[DATA]

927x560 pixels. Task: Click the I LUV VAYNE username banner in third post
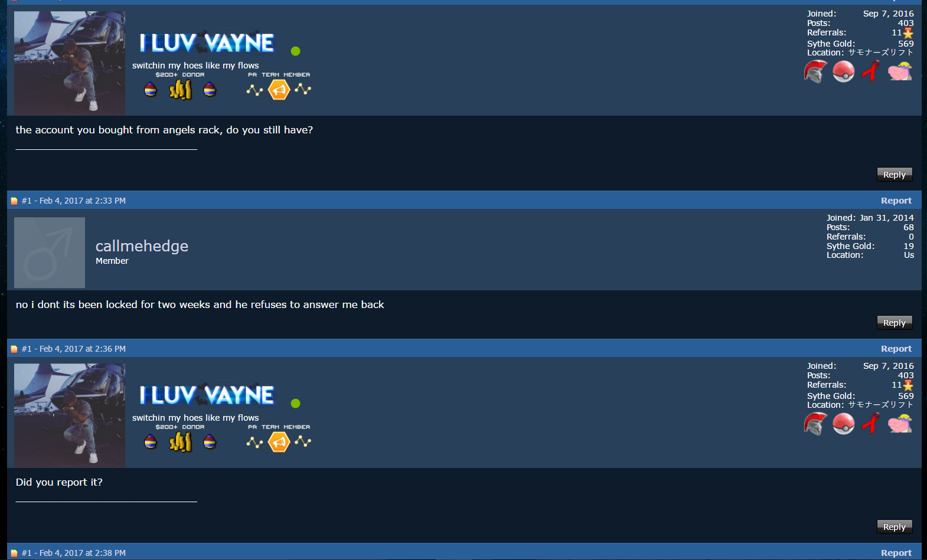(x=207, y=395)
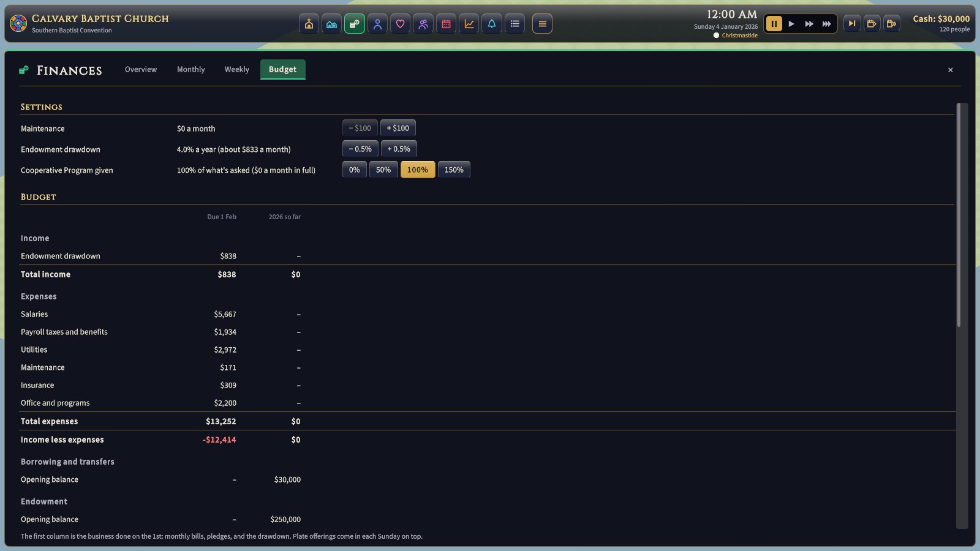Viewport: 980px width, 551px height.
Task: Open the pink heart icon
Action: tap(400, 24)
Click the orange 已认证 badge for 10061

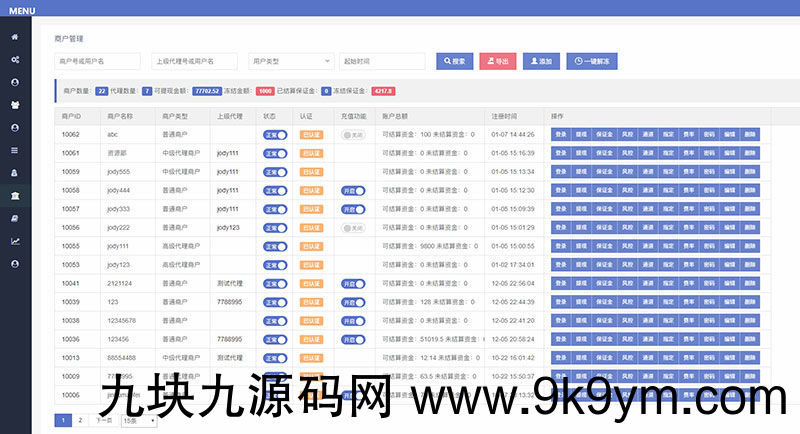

[/DATA]
[DATA]

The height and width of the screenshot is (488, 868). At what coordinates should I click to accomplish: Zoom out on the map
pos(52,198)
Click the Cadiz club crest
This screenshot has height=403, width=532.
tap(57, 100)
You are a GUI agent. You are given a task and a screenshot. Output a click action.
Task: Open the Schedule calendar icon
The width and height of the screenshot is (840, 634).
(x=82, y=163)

[/DATA]
[DATA]

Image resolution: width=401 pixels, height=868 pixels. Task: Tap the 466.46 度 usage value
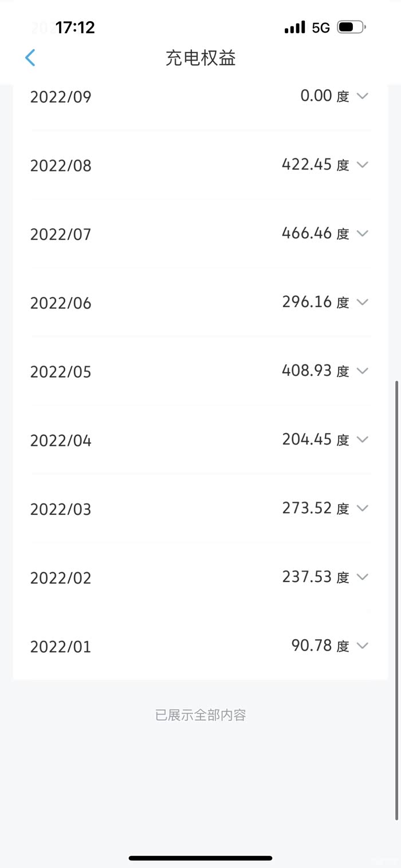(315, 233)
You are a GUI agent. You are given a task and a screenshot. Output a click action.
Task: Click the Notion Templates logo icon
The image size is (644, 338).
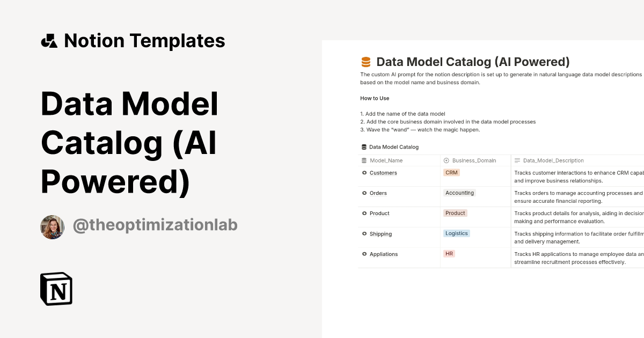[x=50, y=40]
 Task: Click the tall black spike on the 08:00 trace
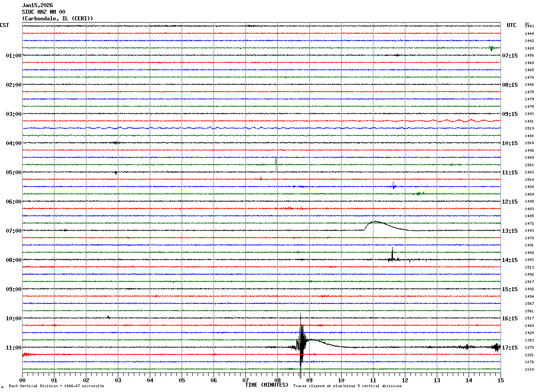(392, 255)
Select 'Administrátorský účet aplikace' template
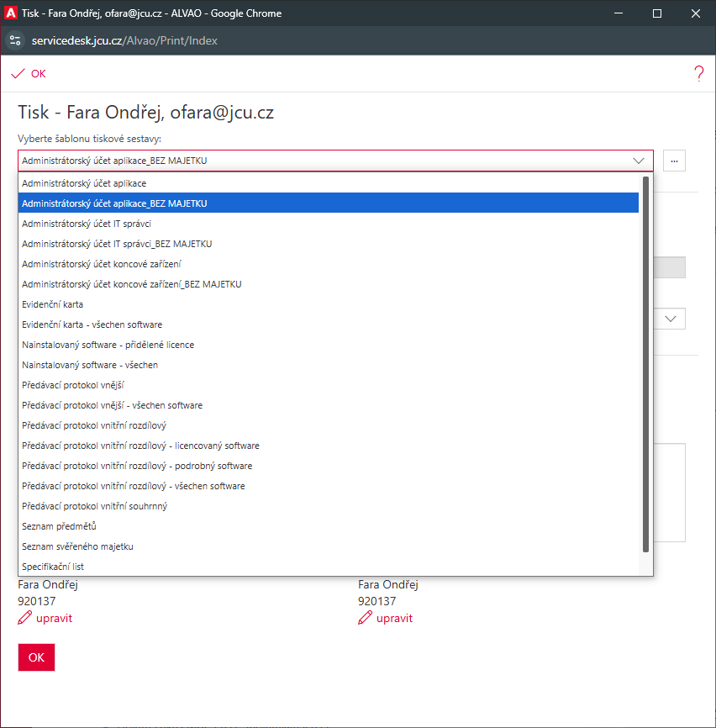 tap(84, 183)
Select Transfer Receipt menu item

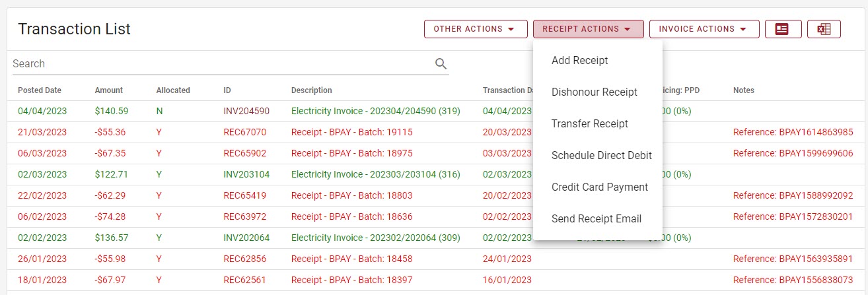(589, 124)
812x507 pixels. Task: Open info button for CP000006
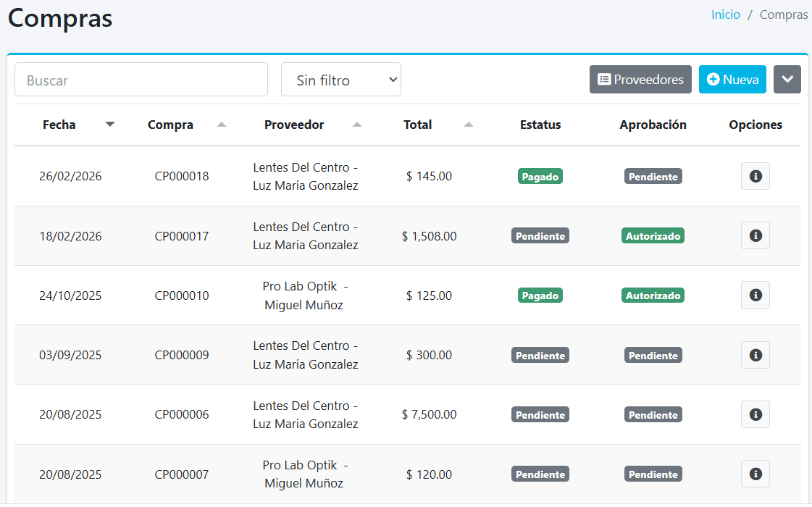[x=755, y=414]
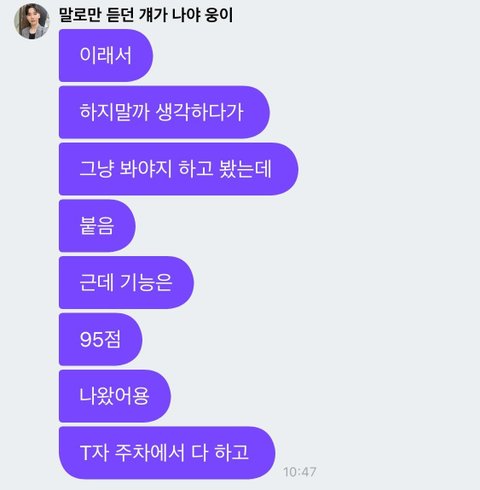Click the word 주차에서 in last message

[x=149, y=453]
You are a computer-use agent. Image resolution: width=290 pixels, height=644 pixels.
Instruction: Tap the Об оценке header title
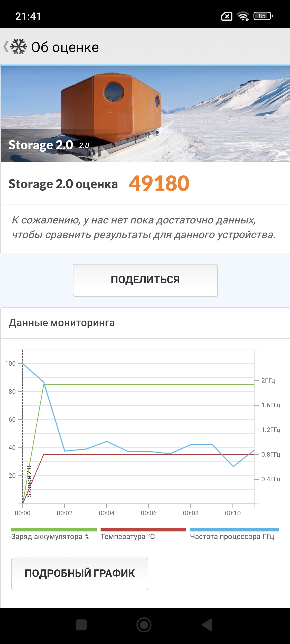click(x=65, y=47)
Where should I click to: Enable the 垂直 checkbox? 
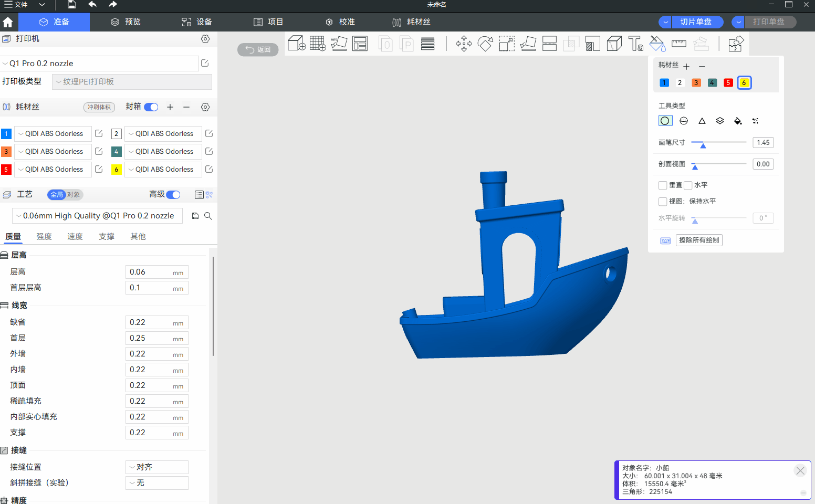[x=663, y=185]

[/DATA]

*WORK REQUEST*
Print, word for word, the lines above that run from the line containing "927x560 pixels. Task: Click" to the line containing "Click the orange 已认证 badge for 10061", both included. Keep the pictures out.

*ANSWER*
927x560 pixels. Task: Click the I LUV VAYNE username banner in third post
(x=207, y=395)
Viewport: 980px width, 551px height.
Task: Open the pink heart icon
Action: tap(400, 24)
Click the orange 已认证 badge for 10061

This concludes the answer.